## EXERCISE GOAL
Exact copies of all records below are needed.

***

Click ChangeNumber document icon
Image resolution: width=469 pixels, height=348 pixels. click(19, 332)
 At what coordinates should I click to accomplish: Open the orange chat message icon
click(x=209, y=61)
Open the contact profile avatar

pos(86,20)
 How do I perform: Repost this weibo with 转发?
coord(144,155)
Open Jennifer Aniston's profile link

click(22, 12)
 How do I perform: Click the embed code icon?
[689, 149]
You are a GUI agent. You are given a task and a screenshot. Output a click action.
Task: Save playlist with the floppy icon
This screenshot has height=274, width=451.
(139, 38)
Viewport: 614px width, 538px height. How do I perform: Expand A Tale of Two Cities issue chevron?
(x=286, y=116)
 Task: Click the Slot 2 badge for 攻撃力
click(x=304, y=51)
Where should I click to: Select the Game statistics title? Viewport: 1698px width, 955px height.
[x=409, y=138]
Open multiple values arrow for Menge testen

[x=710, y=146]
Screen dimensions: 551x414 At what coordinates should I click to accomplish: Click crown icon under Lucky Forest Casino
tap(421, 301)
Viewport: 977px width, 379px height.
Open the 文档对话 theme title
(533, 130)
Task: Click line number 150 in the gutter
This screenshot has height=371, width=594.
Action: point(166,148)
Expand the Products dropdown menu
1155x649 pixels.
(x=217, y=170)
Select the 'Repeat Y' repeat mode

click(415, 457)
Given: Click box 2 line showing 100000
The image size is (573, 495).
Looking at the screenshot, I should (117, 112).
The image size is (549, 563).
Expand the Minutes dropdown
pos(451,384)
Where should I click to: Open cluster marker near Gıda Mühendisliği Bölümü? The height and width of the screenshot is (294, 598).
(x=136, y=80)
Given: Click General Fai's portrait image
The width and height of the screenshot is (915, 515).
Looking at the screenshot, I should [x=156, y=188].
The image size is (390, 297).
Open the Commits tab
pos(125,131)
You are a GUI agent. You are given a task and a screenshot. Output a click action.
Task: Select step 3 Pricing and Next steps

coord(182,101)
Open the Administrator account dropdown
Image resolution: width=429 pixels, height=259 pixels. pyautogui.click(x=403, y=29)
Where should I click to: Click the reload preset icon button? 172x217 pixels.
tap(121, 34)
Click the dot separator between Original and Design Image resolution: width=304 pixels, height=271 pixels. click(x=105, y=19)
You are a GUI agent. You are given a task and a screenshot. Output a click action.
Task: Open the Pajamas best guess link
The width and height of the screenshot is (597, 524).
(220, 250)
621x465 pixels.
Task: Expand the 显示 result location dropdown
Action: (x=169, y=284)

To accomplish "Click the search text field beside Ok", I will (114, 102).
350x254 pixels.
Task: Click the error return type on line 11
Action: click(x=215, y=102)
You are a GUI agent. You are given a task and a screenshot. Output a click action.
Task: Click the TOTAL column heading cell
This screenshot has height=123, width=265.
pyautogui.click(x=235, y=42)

***

## ANSWER
Click ChangeNumber document icon
Image resolution: width=469 pixels, height=348 pixels. click(19, 332)
 At what coordinates should I click to accomplish: Open the orange chat message icon
click(x=209, y=61)
Open the contact profile avatar

pos(86,20)
 How do I perform: Repost this weibo with 转发?
coord(144,155)
Open Jennifer Aniston's profile link

click(22, 12)
 How do I perform: Click the embed code icon?
[689, 149]
You are a GUI agent. You are given a task and a screenshot. Output a click action.
Task: Save playlist with the floppy icon
This screenshot has height=274, width=451.
(139, 38)
Viewport: 614px width, 538px height. How do I perform: Expand A Tale of Two Cities issue chevron?
(x=286, y=116)
 Task: Click the Slot 2 badge for 攻撃力
click(x=304, y=51)
Where should I click to: Select the Game statistics title? Viewport: 1698px width, 955px height.
[x=409, y=138]
Open multiple values arrow for Menge testen

[x=710, y=146]
Screen dimensions: 551x414 At what coordinates should I click to accomplish: Click crown icon under Lucky Forest Casino
tap(421, 301)
Viewport: 977px width, 379px height.
Open the 文档对话 theme title
(533, 130)
Task: Click line number 150 in the gutter
This screenshot has height=371, width=594.
Action: point(166,148)
Expand the Products dropdown menu
1155x649 pixels.
(x=217, y=170)
Select the 'Repeat Y' repeat mode

click(415, 457)
Given: Click box 2 line showing 100000
The image size is (573, 495).
Looking at the screenshot, I should (117, 112).
The image size is (549, 563).
Expand the Minutes dropdown
pos(451,384)
Where should I click to: Open cluster marker near Gıda Mühendisliği Bölümü? The height and width of the screenshot is (294, 598).
(x=136, y=80)
Given: Click General Fai's portrait image
The width and height of the screenshot is (915, 515).
Looking at the screenshot, I should [x=156, y=188].
The image size is (390, 297).
Open the Commits tab
pos(125,131)
You are a GUI agent. You are given a task and a screenshot. Output a click action.
Task: Select step 3 Pricing and Next steps

coord(182,101)
Open the Administrator account dropdown
Image resolution: width=429 pixels, height=259 pixels. pyautogui.click(x=403, y=29)
Where should I click to: Click the reload preset icon button? 172x217 pixels.
tap(121, 34)
Click the dot separator between Original and Design Image resolution: width=304 pixels, height=271 pixels. click(x=105, y=19)
You are a GUI agent. You are given a task and a screenshot. Output a click action.
Task: Open the Pajamas best guess link
The width and height of the screenshot is (597, 524).
(220, 250)
621x465 pixels.
Task: Expand the 显示 result location dropdown
Action: (x=169, y=284)

To accomplish "Click the search text field beside Ok", I will (114, 102).
350x254 pixels.
Task: Click the error return type on line 11
Action: click(x=215, y=102)
You are a GUI agent. You are given a task and a screenshot. Output a click action.
Task: Click the TOTAL column heading cell
This screenshot has height=123, width=265.
pyautogui.click(x=235, y=42)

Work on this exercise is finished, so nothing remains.